TASK TO CARRY OUT ▸ Extract exactly and only the lines from the one containing "Viewport: 504px width, 447px" through the end of the entries below. Pictures should not appear in the copy.

(Stored records)
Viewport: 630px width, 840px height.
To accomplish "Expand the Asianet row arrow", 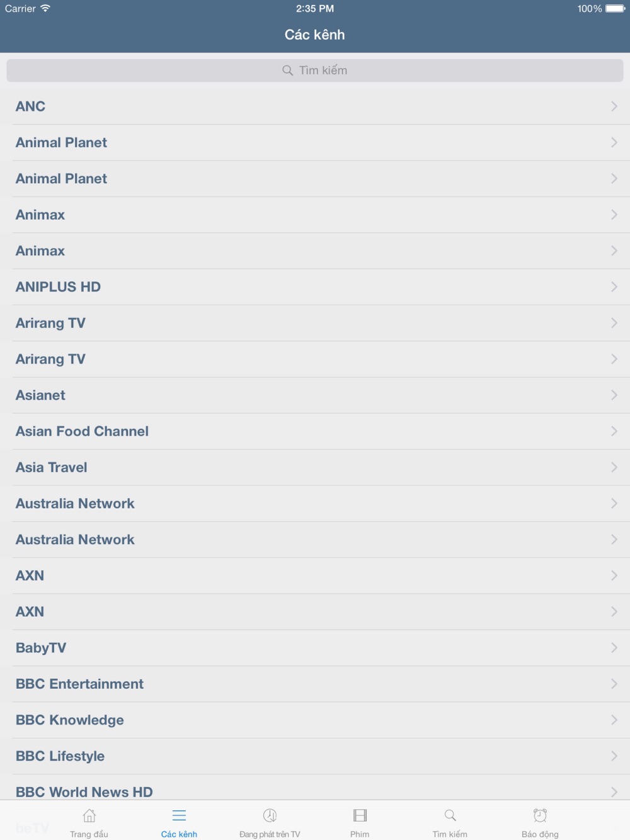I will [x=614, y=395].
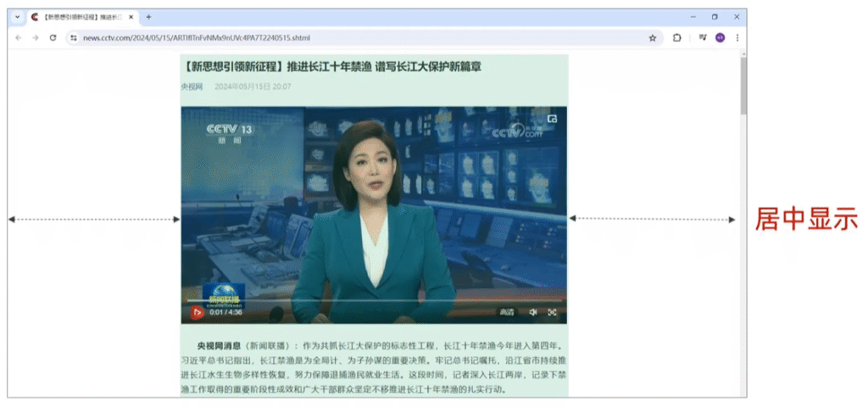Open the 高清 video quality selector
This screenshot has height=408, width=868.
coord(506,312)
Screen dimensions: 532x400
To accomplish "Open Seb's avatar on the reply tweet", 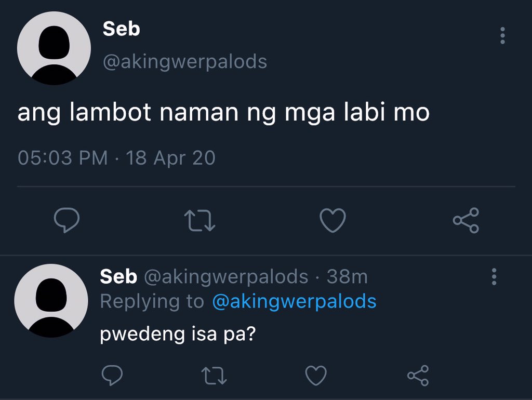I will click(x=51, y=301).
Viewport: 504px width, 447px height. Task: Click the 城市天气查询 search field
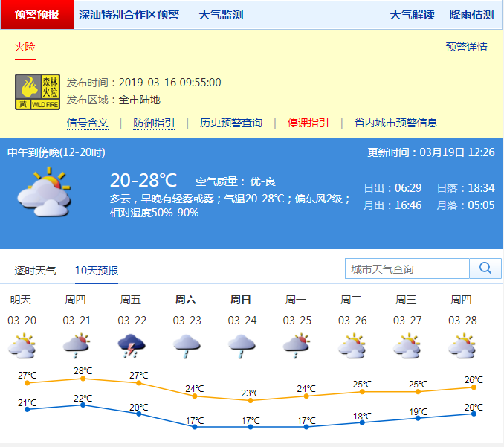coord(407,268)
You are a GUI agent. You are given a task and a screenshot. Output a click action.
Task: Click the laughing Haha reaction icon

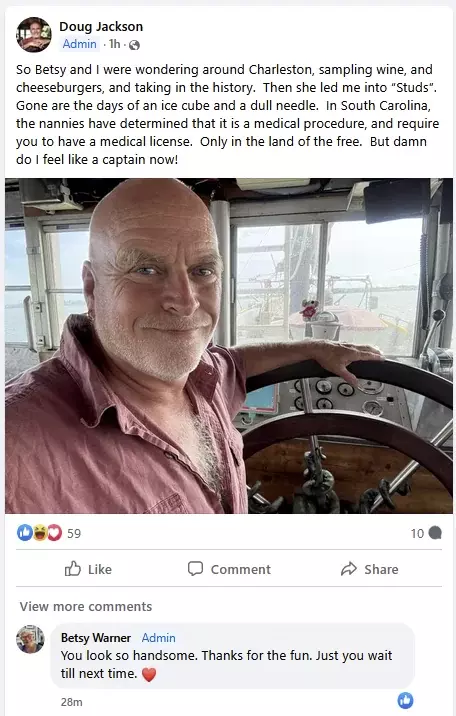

TASK ANSWER ▸
Viewport: 504px width, 447px height. Task: Click the 城市天气查询 search field
coord(407,268)
You are a GUI agent. You are given a task and a screenshot. Output a click action.
Task: Click the laughing Haha reaction icon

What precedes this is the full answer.